From: Ming Lei <ming.lei@redhat.com>
To: Bart Van Assche <bvanassche@acm.org>
Cc: Jens Axboe <axboe@kernel.dk>,
	linux-block@vger.kernel.org, John Garry <john.garry@huawei.com>,
	Hannes Reinecke <hare@suse.com>, Christoph Hellwig <hch@lst.de>,
	Thomas Gleixner <tglx@linutronix.de>
Subject: Re: [PATCH V10 07/11] blk-mq: stop to handle IO and drain IO before hctx becomes inactive
Date: Mon, 11 May 2020 11:48:27 +0800	[thread overview]
Message-ID: <20200511034827.GD1418834@T590> (raw)
In-Reply-To: <8ef5352b-a1bb-a3c1-3ad2-696df6e86f1f@acm.org>

On Sun, May 10, 2020 at 08:20:24PM -0700, Bart Van Assche wrote:
> On 2020-05-10 18:45, Ming Lei wrote:
> > On Sat, May 09, 2020 at 07:18:46AM -0700, Bart Van Assche wrote:
> >> On 2020-05-08 21:10, Ming Lei wrote:
> >>> queue freezing can only be applied on the request queue level, and not
> >>> hctx level. When requests can't be completed, wait freezing just hangs
> >>> for-ever.
> >>
> >> That's indeed what I meant: freeze the entire queue instead of
> >> introducing a new mechanism that freezes only one hardware queue at a time.
> > 
> > No, the issue is exactly that one single hctx becomes inactive, and
> > other hctx are still active and workable.
> > 
> > If one entire queue is frozen because of some of CPUs are offline, how
> > can userspace submit IO to this disk? You suggestion justs makes the
> > disk not usable, that won't be accepted.
> 
> What I meant is to freeze a request queue temporarily (until hot
> unplugging of a CPU has finished). I would never suggest to freeze a
> request queue forever and I think that you already knew that.

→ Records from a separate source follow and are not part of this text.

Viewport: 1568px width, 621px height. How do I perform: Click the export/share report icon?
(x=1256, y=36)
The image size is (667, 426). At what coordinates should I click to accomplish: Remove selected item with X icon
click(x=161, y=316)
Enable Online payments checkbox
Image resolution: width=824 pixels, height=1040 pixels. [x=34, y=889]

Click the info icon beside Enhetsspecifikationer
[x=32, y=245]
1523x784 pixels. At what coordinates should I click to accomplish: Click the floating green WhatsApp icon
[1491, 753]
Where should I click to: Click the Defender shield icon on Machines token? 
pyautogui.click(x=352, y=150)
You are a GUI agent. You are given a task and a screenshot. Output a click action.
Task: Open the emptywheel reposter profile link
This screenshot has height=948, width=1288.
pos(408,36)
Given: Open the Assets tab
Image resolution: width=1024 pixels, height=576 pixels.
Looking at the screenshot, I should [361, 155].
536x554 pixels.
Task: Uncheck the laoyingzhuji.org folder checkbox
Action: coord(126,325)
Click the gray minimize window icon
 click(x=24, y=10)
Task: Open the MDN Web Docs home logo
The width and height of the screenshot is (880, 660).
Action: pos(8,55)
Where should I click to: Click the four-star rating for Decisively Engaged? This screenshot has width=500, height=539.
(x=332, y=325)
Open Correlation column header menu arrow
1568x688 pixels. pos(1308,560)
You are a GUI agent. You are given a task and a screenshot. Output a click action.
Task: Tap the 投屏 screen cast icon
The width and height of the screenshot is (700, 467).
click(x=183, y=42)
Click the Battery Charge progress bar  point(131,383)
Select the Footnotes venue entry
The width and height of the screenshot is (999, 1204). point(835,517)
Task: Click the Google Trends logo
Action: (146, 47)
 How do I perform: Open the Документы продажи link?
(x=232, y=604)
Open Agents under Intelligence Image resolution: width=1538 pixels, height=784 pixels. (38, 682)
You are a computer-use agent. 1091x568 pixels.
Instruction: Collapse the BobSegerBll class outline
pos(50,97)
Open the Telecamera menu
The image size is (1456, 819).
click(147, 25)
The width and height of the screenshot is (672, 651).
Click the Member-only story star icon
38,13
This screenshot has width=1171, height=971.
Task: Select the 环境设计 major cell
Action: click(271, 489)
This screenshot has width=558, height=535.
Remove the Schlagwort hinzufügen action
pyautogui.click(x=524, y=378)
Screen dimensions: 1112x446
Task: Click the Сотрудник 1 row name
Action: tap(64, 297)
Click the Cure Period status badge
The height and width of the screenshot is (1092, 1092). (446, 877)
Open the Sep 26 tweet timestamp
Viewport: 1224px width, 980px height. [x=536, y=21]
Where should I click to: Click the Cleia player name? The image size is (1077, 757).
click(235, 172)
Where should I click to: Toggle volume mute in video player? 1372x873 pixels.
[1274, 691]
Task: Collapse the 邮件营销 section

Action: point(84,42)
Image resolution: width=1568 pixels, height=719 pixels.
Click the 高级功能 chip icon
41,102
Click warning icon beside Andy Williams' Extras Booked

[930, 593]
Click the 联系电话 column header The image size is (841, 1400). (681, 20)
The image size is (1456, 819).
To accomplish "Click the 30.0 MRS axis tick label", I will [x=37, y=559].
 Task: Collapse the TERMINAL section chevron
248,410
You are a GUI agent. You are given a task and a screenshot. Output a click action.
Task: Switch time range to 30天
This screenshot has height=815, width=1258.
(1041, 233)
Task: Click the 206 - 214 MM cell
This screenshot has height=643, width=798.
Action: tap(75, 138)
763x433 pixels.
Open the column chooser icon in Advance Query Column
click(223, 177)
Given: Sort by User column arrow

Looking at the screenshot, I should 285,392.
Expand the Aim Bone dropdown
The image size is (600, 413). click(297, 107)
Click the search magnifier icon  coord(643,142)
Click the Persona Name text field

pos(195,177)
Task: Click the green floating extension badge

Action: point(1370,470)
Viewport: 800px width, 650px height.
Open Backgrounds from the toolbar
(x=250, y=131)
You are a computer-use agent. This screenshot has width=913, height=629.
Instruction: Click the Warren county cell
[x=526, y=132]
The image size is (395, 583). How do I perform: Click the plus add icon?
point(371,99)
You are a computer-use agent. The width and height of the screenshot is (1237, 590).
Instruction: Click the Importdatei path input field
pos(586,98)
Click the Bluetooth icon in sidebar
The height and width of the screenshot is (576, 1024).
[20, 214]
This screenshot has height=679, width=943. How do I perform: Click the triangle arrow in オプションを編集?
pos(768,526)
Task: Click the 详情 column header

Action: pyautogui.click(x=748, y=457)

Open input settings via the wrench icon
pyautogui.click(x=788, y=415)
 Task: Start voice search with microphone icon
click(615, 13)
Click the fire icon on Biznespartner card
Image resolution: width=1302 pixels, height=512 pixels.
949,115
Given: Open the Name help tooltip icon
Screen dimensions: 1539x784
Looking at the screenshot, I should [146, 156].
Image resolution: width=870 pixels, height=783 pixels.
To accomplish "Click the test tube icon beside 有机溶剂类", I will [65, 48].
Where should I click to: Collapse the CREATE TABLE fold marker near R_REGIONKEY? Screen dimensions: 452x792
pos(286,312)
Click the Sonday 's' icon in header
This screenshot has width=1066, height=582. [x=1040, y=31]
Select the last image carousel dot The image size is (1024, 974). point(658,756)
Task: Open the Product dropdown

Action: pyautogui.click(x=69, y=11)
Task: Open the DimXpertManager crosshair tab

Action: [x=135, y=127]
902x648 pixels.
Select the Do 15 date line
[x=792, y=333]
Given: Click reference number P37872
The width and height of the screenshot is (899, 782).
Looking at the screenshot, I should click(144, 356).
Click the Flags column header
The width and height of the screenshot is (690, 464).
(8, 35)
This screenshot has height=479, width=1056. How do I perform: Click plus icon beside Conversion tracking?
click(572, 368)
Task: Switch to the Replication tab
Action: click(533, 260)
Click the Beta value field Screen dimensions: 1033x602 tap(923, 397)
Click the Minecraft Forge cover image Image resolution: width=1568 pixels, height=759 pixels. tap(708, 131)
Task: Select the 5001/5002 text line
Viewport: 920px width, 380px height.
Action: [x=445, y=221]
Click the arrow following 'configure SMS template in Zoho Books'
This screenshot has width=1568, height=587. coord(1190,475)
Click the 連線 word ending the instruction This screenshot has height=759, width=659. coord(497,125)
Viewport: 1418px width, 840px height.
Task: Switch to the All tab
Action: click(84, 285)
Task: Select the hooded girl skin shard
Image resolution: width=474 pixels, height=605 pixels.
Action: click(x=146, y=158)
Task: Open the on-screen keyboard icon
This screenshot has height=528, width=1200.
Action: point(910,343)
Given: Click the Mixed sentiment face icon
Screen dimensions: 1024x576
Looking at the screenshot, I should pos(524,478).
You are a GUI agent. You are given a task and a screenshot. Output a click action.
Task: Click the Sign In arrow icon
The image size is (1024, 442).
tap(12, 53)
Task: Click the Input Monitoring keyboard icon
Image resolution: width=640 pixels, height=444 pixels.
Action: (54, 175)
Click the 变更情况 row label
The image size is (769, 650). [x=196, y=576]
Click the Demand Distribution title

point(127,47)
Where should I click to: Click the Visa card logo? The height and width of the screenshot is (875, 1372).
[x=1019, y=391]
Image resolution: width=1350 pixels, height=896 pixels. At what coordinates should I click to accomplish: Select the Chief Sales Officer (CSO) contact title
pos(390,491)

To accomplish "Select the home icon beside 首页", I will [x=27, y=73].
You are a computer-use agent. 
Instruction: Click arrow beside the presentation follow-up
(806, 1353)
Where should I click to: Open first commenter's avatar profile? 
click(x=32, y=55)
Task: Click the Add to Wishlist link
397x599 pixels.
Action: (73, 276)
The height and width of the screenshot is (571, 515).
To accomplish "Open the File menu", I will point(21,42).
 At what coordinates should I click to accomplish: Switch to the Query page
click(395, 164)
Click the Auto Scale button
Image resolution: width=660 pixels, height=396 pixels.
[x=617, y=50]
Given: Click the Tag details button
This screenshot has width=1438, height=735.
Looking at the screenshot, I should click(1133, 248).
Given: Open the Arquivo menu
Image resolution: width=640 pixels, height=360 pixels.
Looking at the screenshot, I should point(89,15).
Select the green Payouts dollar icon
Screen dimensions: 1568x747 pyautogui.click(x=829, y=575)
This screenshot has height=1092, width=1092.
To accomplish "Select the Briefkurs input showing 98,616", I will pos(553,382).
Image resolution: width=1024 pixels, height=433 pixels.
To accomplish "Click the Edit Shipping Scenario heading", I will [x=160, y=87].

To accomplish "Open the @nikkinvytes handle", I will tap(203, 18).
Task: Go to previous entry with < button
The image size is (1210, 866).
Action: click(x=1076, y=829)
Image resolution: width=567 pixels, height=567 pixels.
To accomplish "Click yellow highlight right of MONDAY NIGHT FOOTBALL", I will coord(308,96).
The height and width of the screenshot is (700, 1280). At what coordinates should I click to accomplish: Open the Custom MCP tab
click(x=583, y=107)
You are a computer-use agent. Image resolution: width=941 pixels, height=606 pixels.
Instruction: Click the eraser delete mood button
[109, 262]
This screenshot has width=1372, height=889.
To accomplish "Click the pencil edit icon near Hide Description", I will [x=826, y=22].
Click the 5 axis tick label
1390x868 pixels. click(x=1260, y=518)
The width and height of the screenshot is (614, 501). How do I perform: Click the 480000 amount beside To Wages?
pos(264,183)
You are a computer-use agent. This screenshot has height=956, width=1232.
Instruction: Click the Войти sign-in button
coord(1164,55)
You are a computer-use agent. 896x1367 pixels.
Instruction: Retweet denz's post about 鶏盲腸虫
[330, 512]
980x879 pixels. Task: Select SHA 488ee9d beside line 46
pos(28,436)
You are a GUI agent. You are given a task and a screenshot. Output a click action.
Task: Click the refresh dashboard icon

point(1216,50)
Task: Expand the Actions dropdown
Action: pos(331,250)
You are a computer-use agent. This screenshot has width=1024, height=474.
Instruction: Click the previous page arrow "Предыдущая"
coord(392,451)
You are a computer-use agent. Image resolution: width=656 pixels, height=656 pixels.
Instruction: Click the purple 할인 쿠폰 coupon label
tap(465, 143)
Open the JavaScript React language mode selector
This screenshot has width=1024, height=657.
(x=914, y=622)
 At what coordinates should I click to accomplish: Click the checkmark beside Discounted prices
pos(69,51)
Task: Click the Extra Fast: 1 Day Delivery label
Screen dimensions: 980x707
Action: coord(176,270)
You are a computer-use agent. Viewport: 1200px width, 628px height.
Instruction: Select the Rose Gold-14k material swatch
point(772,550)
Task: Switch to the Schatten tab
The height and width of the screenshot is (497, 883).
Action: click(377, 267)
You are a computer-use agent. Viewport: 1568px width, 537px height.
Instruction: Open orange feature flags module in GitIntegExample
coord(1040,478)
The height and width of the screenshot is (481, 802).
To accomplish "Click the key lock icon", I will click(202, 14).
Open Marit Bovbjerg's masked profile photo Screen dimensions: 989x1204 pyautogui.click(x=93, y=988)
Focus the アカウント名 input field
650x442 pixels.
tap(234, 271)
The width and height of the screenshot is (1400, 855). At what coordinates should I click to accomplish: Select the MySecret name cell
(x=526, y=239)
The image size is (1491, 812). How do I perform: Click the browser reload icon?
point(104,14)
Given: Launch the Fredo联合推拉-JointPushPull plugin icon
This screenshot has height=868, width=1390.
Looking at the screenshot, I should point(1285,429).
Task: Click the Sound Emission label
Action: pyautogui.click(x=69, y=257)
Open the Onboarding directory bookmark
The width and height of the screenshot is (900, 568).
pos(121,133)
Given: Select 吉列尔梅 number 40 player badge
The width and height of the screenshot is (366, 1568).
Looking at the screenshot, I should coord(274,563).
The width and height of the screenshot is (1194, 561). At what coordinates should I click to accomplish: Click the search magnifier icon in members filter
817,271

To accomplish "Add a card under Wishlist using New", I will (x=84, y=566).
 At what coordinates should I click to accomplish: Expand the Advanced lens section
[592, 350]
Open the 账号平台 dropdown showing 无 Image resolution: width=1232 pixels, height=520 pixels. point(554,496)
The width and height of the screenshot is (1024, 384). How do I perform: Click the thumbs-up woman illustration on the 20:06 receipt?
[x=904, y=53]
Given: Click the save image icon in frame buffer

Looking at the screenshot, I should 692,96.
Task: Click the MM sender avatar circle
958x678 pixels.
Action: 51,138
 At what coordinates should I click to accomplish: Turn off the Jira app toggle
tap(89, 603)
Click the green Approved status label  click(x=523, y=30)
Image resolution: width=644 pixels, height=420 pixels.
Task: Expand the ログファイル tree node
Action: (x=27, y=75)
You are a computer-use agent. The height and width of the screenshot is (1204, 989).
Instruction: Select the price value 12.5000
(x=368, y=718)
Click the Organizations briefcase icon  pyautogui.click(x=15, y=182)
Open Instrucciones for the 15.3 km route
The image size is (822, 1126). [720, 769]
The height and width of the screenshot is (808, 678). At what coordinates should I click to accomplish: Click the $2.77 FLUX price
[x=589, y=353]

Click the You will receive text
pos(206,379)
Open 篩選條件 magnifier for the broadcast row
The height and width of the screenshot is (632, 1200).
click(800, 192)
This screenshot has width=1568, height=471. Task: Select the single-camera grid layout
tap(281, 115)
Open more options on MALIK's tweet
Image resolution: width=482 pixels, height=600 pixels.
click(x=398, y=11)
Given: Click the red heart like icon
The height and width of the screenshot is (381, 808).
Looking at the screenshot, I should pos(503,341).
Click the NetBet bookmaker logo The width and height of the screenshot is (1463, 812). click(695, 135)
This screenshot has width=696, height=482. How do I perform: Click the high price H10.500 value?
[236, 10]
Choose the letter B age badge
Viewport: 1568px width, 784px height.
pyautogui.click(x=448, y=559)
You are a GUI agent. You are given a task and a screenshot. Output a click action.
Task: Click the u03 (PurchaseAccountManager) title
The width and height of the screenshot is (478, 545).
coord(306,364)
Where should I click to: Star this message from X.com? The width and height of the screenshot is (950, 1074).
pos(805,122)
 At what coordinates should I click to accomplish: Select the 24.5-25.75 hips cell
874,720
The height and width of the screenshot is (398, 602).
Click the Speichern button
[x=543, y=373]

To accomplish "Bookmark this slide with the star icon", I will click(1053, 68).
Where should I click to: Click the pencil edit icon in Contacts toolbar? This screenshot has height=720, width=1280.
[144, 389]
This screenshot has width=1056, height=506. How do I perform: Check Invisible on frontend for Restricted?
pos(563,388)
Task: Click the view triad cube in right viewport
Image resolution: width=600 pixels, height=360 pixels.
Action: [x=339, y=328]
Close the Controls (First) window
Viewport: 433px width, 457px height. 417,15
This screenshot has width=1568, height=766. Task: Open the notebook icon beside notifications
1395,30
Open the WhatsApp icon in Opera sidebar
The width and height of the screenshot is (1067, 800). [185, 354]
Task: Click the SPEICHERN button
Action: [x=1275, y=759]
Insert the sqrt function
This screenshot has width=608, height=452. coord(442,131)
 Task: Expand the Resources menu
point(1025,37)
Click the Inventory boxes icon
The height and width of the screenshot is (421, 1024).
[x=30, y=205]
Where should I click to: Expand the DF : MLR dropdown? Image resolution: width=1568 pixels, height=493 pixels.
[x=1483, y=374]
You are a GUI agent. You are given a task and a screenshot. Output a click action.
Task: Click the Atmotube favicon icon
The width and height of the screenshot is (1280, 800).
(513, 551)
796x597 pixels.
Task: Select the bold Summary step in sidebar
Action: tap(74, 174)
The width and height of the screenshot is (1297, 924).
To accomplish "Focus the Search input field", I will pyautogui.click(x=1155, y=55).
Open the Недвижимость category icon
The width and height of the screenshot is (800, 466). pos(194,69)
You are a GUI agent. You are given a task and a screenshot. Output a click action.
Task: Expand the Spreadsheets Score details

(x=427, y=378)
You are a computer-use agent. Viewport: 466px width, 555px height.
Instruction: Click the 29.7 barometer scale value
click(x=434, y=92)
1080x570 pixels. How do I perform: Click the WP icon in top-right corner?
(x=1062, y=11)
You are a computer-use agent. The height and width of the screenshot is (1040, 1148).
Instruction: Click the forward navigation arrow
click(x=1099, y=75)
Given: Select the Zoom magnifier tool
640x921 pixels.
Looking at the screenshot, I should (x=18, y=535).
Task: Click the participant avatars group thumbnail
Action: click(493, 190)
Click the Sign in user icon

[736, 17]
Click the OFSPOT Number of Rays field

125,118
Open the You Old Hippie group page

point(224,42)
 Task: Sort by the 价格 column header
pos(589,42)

But what is your motivation to freeze queue temporarily?

I don's see any help of freezing queue for this issue. Also even though
it is temporary, IO effect still can be observed for other online CPUs.

If you want to block new allocation from the inactive hctx, that isn't
necessary cause no new allocation is basically possible because all
cpus of this hctx will be offline.

If you want to wait completion of in-flight requests, that isn't doable
because requests may not be completed at all when one hctx becomes
inactive and the managed interrupt is shutdown.

> 
> >> Please clarify what "when requests can't be completed" means. Are you
> >> referring to requests that take longer than expected due to e.g. a
> >> controller lockup or to requests that take a long time intentionally?
> > 
> > If all CPUs in one hctx->cpumask are offline, the managed irq of this hw
> > queue will be shutdown by genirq code, so any in-flight IO won't be
> > completed or timedout after the managed irq is shutdown because of cpu
> > offline.
> > 
> > Some drivers may implement timeout handler, so these in-flight requests
> > will be timed out, but still not friendly behaviour given the default
> > timeout is too long.
> > 
> > Some drivers don't implement timeout handler at all, so these IO won't
> > be completed.
> 
> I think that the block layer needs to be notified after the decision has

I have added new cpuhp state of CPUHP_AP_BLK_MQ_ONLINE for getting the
notification and blk_mq_hctx_notify_online() will be called before this
cpu is put offline.

> been taken to offline a CPU and before the interrupts associated with
> that CPU are disabled. That would allow the block layer to freeze a
> request queue without triggering any timeouts (ignoring block driver and
> hardware bugs). I'm not familiar with CPU hotplugging so I don't know
> whether or not such a mechanism already exists.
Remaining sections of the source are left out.